Some 85 percent of the 1.5 billion who lack access to electricity live in rural areas; while economic development will help address some of this, by 2030 this number will drop only to an estimated 1.2 billion, with the majority living in sub-Saharan Africa.

In addition, the density of urban areas can help relieve population pressure on natural habitats and biodiversity. Building them sustainably from the outset is an opportunity to avoid a new future source of greenhouse gas emissions, as well as develop more livable and efficient urban centres for future generations.

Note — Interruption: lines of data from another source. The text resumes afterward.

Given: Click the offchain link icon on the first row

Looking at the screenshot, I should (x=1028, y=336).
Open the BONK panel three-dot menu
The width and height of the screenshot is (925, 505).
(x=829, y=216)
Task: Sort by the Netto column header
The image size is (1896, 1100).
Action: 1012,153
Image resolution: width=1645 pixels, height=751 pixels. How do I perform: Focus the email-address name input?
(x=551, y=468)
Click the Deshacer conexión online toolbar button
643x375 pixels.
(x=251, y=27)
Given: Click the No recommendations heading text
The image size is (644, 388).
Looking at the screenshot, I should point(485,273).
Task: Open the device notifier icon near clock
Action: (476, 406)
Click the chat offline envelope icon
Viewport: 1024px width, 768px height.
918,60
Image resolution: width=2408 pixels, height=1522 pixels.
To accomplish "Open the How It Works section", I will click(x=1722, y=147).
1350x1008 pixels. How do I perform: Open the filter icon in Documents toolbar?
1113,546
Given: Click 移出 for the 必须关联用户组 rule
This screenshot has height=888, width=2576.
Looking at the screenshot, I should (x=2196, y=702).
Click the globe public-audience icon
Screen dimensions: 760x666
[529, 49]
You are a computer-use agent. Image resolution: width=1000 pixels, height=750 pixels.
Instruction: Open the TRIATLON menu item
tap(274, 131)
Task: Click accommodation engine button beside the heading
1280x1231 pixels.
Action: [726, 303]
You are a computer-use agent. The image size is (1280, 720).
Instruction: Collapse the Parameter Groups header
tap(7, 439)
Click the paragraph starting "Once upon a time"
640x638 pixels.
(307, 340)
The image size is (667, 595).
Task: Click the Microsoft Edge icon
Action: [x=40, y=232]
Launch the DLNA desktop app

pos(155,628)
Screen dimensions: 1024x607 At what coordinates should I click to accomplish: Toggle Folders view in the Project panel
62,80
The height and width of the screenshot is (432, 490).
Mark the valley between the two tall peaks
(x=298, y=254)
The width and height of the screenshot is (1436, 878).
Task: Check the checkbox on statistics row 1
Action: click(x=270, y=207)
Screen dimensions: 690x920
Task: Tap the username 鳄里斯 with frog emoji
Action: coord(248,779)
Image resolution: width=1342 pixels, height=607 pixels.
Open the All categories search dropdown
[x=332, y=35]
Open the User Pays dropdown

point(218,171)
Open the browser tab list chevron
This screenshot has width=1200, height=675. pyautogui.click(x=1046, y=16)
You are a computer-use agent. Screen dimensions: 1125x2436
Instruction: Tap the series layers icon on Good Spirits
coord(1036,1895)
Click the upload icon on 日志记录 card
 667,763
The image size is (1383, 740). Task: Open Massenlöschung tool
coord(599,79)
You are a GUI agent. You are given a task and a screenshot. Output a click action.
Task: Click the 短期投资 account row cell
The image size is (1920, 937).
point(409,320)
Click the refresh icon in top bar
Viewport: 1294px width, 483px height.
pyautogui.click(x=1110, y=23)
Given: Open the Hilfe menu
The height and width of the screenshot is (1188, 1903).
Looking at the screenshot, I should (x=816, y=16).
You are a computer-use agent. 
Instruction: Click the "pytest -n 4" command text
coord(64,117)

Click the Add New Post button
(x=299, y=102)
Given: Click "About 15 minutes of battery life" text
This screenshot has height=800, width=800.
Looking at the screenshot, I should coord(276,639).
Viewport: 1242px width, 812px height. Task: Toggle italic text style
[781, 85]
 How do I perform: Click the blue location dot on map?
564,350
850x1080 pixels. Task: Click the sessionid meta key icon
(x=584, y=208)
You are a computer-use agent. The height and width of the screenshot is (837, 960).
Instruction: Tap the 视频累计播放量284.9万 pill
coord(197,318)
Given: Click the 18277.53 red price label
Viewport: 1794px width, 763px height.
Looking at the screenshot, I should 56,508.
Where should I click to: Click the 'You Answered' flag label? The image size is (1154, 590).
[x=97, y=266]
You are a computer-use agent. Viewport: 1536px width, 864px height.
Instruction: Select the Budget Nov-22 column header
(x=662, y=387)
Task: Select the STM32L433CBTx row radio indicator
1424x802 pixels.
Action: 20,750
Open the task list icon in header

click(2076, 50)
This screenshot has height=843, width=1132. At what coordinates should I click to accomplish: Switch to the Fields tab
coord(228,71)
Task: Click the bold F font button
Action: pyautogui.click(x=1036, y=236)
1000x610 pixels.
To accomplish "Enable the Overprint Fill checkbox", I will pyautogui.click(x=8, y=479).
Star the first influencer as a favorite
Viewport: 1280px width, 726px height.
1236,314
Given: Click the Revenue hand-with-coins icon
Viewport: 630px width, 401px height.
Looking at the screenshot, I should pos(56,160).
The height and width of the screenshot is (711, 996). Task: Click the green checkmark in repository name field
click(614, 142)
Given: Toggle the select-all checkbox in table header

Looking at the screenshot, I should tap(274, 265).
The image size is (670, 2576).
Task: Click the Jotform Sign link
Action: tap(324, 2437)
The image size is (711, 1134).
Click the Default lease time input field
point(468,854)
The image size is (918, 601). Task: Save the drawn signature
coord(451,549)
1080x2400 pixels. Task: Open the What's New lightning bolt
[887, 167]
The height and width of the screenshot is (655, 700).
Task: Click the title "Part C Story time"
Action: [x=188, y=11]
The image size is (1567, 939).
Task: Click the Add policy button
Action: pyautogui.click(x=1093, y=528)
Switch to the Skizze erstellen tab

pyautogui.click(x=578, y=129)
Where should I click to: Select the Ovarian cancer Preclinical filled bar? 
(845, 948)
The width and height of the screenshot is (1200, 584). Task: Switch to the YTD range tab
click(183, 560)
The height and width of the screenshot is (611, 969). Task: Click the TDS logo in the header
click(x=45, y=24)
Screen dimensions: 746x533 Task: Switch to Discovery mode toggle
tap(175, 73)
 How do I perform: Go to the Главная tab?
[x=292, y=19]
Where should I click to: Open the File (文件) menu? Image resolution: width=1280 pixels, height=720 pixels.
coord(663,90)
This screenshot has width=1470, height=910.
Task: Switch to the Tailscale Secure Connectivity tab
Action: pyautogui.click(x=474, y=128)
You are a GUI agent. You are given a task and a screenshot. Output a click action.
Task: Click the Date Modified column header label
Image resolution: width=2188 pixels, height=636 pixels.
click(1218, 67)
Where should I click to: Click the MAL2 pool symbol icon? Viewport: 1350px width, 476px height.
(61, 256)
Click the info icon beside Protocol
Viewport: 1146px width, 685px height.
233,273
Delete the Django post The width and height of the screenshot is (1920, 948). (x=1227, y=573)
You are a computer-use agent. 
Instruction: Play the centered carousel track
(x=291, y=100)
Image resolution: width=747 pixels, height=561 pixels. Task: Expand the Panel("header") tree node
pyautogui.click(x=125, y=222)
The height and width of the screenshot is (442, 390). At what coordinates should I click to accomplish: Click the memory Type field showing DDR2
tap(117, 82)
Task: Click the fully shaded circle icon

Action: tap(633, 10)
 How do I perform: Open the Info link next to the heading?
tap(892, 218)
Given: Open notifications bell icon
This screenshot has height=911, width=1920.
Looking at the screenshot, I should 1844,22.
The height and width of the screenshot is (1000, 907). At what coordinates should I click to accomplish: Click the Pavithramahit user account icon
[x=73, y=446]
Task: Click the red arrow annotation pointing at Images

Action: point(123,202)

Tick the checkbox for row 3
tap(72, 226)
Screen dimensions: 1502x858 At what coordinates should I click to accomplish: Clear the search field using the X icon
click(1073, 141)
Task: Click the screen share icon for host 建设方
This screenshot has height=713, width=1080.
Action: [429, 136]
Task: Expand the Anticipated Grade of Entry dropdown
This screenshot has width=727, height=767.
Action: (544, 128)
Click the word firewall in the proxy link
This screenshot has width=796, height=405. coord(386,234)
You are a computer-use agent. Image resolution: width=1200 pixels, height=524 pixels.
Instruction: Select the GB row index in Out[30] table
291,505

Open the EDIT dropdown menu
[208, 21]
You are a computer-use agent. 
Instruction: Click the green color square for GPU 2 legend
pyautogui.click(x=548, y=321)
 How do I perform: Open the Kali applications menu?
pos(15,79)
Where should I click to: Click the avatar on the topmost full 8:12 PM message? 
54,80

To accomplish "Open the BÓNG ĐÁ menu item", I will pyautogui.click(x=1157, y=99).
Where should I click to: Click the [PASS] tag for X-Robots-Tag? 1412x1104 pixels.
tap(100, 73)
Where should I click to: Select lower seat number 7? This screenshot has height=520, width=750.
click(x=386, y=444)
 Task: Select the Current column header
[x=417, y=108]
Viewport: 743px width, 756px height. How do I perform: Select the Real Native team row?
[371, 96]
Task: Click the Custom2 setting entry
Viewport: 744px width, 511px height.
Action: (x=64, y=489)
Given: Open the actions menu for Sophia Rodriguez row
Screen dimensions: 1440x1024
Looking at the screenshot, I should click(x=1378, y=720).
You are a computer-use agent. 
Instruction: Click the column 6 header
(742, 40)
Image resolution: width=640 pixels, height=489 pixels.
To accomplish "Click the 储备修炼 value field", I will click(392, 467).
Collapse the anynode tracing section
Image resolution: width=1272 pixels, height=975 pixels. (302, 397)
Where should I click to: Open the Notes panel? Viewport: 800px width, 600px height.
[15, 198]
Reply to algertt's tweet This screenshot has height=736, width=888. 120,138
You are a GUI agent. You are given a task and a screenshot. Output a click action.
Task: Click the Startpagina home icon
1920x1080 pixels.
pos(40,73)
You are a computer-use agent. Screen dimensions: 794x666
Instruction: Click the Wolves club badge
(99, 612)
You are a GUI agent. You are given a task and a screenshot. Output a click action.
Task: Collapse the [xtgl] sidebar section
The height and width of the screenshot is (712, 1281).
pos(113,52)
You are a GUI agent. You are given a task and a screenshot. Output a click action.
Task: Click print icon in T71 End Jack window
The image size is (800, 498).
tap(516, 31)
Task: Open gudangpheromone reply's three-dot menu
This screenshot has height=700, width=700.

This will require a number of policy interventions and government investment decisions to create the infrastructure necessary for new information and communication technologies, integrated and enabled through the development of smart grids, to help reduce demand for electricity, manage loads and help make public mass transit more efficient and convenient. The summit participants developed a list of these, and a timetable for deployment, suggesting the application of smart grid technologies, high-capacity superconductors and information systems as part of an integrated technology focus for key “pilot cities” in the developing world — such as the Lembang district of West Java, Indonesia — and accessing existing funding sources and programs such as the Asian Development Bank, the Clean Air Initiative for Asian Cities, the United Nations Economic and Social Commission for Asia and the Pacific and the GIZ (the German Agency for International Cooperation).

This is an overview of findings by the Equinox Summit participants. More information about their ideas and pathways can be found on-line at WGSI.org, where the full Equinox Blueprint: Energy 2030 can be found, along with supplementary material and a discussion from its launch at the Annual Meeting of the American Association for the Advancement of Science in Vancouver in mid-February.

In summation, the “not enough, and too much” conjecture not only referred to energy needs and climate change, but for many summit participants, there was concern over not enough time to gather and too much scientific data to wade through. But ultimately, the interesting mix of personalities and expertise, coupled with a unique process of private and public conversation that emphasized science and critical thinking first, delivered a fresh new way of addressing global energy issues that WGSI founders hope will propel further, positive dialogue.